Frequently asked questions

Is VIGIL-MESH free, like Hamachi's free version was?
Yes, VIGIL-MESH is free for personal use. Direct peer-to-peer traffic is unlimited; only traffic that transits through the relay is subject to a quota. Rebuilding a network with friends or reaching your own machines is exactly that kind of use.
Will my old LAN games work like they did with Hamachi?
Yes. Every VIGIL network is a real broadcast domain: the game announcement sent by the host reaches every member as if they shared a switch, and the "local games" screen fills up with no configuration on the game's side. A whole page is devoted to this case: "LAN gaming over VPN: the mesh that actually broadcasts".
Do I need to open ports or configure my router?
No. Each machine only makes outbound connections, on port 443 over UDP — the same port as the modern web. The connection starts immediately through a relay, then migrates seamlessly to the direct path as soon as NAT traversal succeeds. No port forwarding, no DMZ, no router settings.
Can I reach my PC remotely, the way I used to with Hamachi?

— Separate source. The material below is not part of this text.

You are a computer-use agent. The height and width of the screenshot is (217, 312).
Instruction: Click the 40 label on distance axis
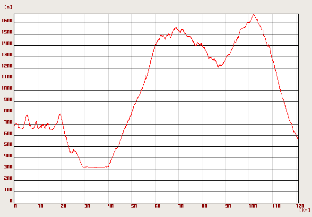[x=111, y=206]
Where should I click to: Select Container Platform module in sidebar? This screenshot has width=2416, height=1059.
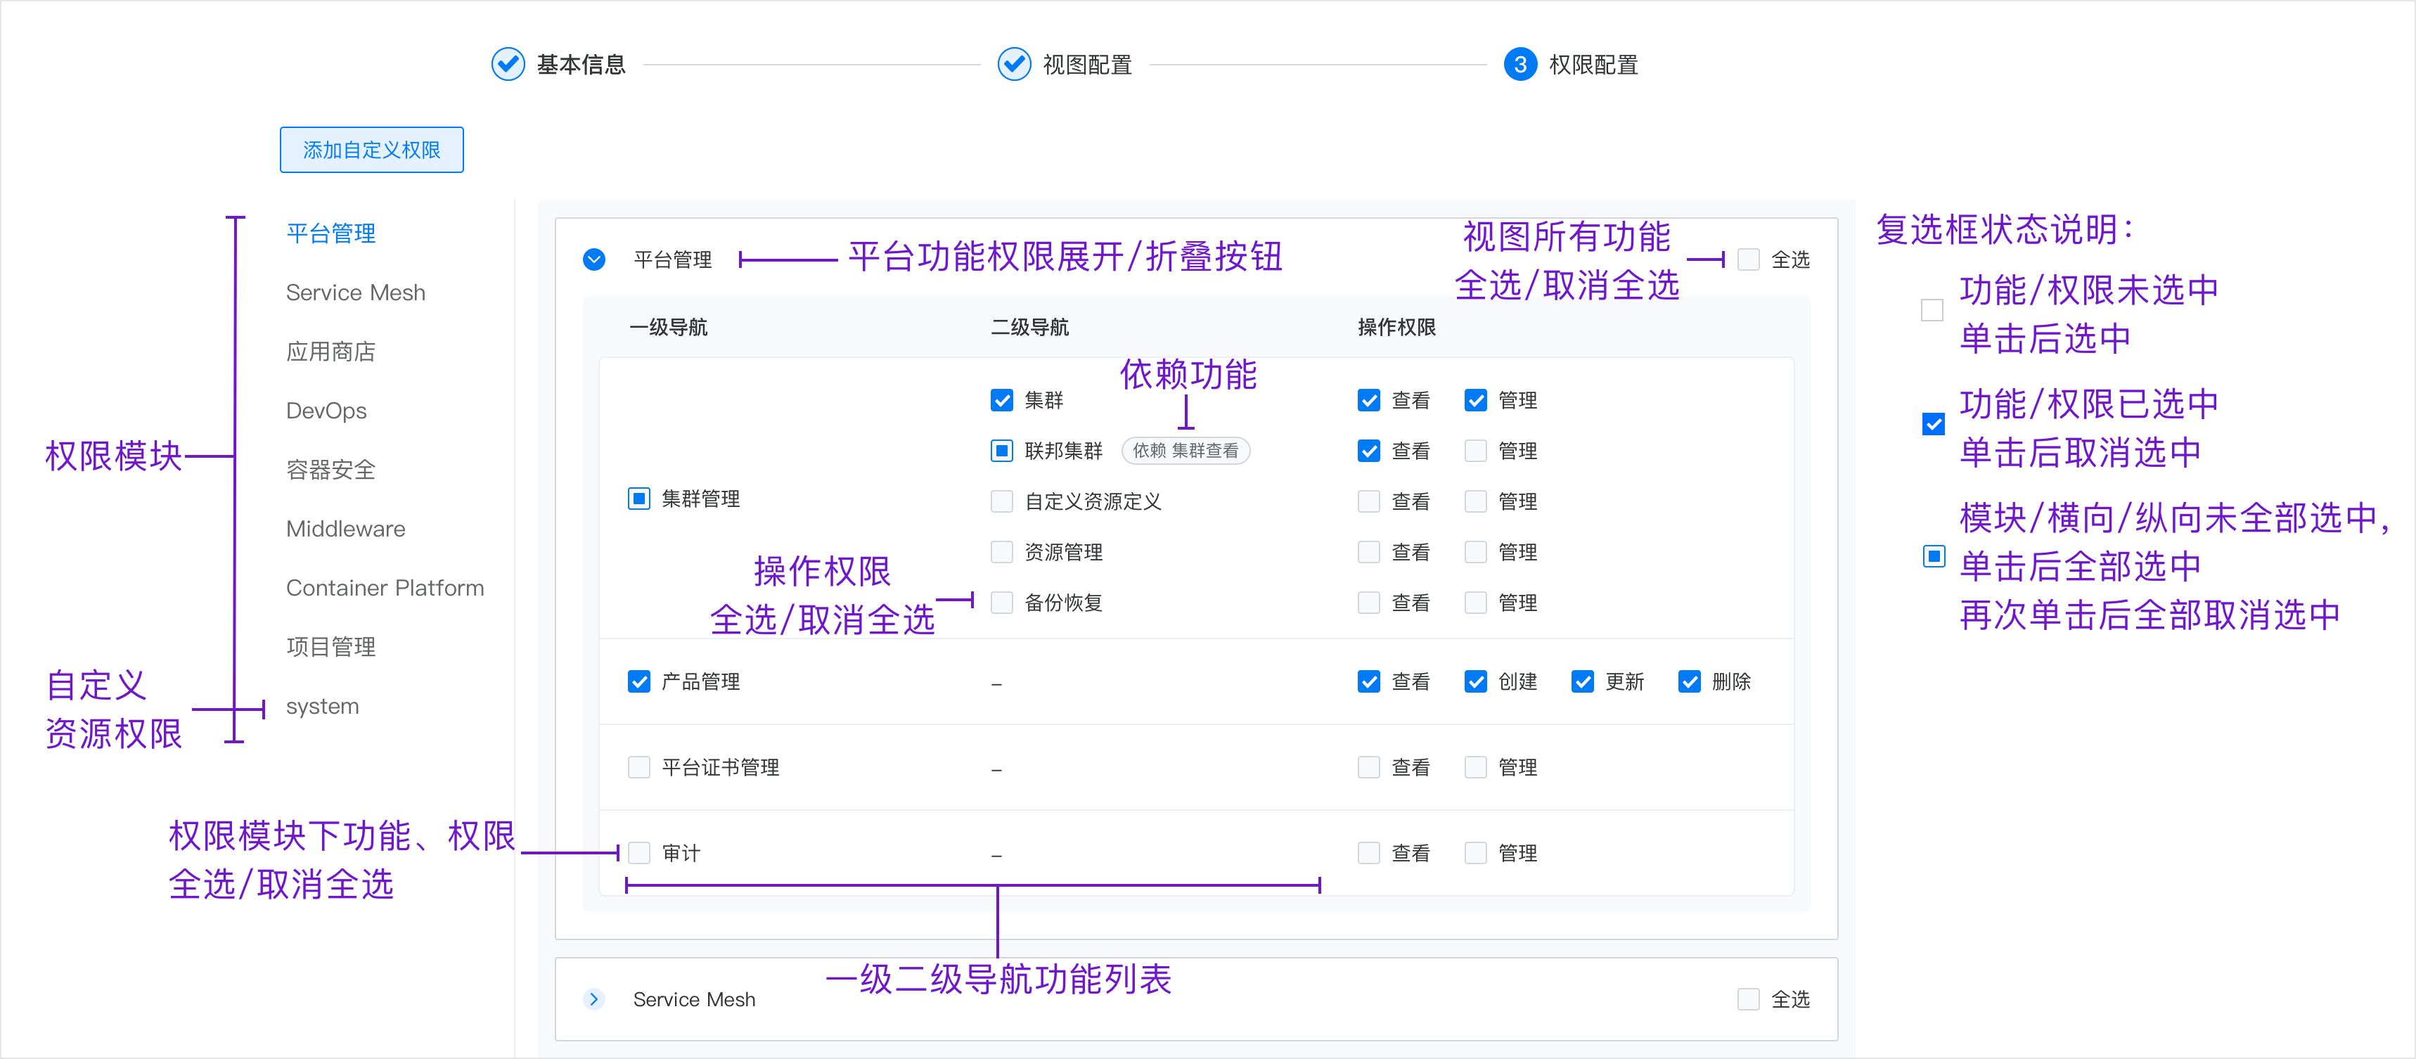[x=385, y=588]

Yes. Each machine keeps a stable address on the mesh and a MagicDNS name: you reach your remote desktop, file shares or SSH as if you were on the local network — without exposing anything to the Internet. From the console, an SSH terminal and an RDP desktop even open directly in a browser tab.
Which platforms does the client run on?
Windows, Linux, Android and NVIDIA Jetson — plus the browser itself, thanks to a WASM node usable through the console with nothing to install. Hamachi was first and foremost a PC tool; a successor has to follow your machines wherever they live.